Epilogue

Parker’s Ridge

Nine months later

Jacob Franklin Ireland was in a big hurry.

Charity Ireland moaned and Sheriff Nick Ireland stepped on the gas. He had to clutch the steering wheel hard because his palms were wet with anxious sweat.

They were in the middle of a raging summer storm, the rain coming down so hard the windshield wipers were almost useless. It didn’t make any difference. Nick knew the way to the hospital, though this was more like piloting a boat than driving a car.

Charity gave another little moan, biting her lips.

He was driving as fast as he could without risking an accident, to the very edges of his driving ability.

“Hang on, honey,” he said, keeping his voice soft and reassuring when he was sick with anxiety and fear. He glanced quickly over to where Charity was slumped in the passenger seat, panting between contractions.

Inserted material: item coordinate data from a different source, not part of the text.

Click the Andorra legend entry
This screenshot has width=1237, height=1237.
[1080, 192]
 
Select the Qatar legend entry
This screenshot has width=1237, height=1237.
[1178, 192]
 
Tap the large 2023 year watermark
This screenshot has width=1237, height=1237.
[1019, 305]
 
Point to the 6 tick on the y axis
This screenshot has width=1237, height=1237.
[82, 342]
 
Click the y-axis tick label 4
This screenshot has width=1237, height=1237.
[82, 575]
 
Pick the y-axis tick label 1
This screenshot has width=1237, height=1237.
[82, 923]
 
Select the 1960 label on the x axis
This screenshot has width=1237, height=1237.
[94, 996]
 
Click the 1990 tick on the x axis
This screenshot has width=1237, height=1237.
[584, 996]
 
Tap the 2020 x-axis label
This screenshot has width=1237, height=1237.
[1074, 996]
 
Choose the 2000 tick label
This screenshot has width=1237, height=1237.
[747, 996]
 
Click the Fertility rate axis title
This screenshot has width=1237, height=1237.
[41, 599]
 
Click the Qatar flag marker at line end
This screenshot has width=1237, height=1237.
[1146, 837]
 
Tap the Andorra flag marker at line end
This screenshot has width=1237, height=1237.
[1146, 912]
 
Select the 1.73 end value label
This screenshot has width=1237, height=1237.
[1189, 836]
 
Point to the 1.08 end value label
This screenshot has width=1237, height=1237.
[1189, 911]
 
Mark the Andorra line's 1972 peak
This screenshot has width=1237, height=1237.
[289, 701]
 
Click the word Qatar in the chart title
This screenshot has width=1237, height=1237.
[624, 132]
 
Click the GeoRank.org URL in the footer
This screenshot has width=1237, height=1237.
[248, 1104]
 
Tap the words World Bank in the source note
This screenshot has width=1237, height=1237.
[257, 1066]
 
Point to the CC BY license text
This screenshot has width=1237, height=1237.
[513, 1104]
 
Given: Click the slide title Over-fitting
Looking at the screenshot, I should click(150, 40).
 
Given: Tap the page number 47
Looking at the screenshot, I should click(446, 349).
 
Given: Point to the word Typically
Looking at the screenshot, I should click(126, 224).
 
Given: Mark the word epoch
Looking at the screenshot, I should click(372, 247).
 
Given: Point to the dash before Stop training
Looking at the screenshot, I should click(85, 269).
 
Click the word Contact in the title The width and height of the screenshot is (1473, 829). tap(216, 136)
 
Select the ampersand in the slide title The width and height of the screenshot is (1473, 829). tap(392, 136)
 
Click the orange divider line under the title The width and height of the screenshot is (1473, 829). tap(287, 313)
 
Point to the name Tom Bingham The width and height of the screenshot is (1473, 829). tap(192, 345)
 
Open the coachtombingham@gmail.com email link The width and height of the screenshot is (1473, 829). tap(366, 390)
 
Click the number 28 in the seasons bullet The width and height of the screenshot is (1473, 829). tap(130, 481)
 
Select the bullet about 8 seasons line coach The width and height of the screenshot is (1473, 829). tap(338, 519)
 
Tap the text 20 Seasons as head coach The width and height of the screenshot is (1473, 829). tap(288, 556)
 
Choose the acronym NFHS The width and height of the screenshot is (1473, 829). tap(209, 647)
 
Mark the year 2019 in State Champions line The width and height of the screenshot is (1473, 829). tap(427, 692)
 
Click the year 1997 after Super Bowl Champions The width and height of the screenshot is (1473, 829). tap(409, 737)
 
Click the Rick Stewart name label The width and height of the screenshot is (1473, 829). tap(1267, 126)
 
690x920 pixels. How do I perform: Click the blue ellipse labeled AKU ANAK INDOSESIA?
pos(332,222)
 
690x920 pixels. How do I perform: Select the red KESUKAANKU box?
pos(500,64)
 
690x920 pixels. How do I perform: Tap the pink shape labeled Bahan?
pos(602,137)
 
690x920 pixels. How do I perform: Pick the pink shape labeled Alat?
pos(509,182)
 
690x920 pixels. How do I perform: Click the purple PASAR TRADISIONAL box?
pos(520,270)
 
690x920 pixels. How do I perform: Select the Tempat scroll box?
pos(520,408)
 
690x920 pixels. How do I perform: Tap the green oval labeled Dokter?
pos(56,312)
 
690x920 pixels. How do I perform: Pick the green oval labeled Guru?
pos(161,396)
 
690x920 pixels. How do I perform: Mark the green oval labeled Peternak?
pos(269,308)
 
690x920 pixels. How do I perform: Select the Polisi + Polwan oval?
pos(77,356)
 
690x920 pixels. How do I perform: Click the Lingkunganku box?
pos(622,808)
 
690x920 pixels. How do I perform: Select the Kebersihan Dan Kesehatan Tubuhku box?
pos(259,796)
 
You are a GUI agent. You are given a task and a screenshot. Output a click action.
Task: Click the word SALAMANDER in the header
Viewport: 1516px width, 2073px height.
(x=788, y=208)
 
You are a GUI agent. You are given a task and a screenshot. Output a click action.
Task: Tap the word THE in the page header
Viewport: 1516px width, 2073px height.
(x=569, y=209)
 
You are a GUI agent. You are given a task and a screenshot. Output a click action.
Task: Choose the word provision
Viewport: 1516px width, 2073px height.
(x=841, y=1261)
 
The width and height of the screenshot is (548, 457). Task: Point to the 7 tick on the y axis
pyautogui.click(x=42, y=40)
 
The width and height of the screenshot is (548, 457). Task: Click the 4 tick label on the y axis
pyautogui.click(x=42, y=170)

Suddenly, he saw her belly ripple. God!

She gave another little cry and he pressed on the accelerator. Any faster in this wet weather and the car would be a hovercraft. Charity’s forehead was beaded with sweat, though not as much as his.

“Nick,” she moaned.

“It’s okay, honey,” he said, trying not to let his panic show in his voice. It’s okay? What the fuck did he know? All the prenatal lessons had left him so queasy hardly anything penetrated. Any time he opened one of those birth and baby books Charity consumed by the ton, he never got beyond chapter one before breaking out in a cold sweat.

He turned the corner and knew that now it was just a straight run, directly into the hospital’s emergency area, and risked upping the speed a little, hoping no other cars were crazy enough to come out in a storm that was dumping a year’s worth of rain in one afternoon.

A few minutes later, he was carrying Charity in through the hospital doors, shouting for nurses, doctors, anyone. Charity’s face was drawn in agony and he tried to remember why anyone ever had kids.

Nurses came, brisk and efficient and calm, rolling Charity onto a gurney. A nurse palpated her distended belly, lifted her skirt, cut away Charity’s panties and jolted.

“The baby’s crowning!” she said. Even if Nick didn’t know what that meant, he could see it. Between Charity’s legs he could see a rounded thatch of black hair.

His son.

Nick held Charity’s hand, shouting, “Breathe! Breathe!” like an idiot.

While he stayed by Charity’s head, a gaggle of medical personnel gathered around the foot of the gurney, calmly doing things Nick didn’t want to see. Charity was squeezing his hand so hard it almost hurt. He hated to see her suffering, hated it.

Then, suddenly, it was all over. Charity let out a huge cry, astonishingly loud for so small a woman, a bundle of something red slid into the attending doctor’s hands, and the nurses and doctors started snipping and suturing.

A loud wail started, and Nick looked over, heart pounding.

His son. That funny creature that looked like a skinned rabbit was his son.

Charity laughed and he looked at her in astonishment.

“That was funny?” he asked.

She smiled that slight witchy smile that drove him nuts. “Not funny,” she said softly. “Wonderful.”

Someone touched his elbow. “Sheriff,” one of the nurses said. “Here’s your son.” She placed Jake in his arms.

Nick looked down at his son’s face, features a tiny replica of his own. The fury of coming into this world was already gone. His small face was calm, a little pucker between two tiny eyebrows showing that he was puzzled at this new world.

Nick brushed Jake’s cheek with his forefinger, amazed that anything human could be so soft.

Suddenly, Jake’s eyes opened wide—they were a bright, brilliant blue—and to his dying day, Nick would swear that his son smiled at him. A tiny hand clutched his finger. His son, holding onto his hand.

His son. Jesus. His son.

For the second time in his life, Iceman burst into tears.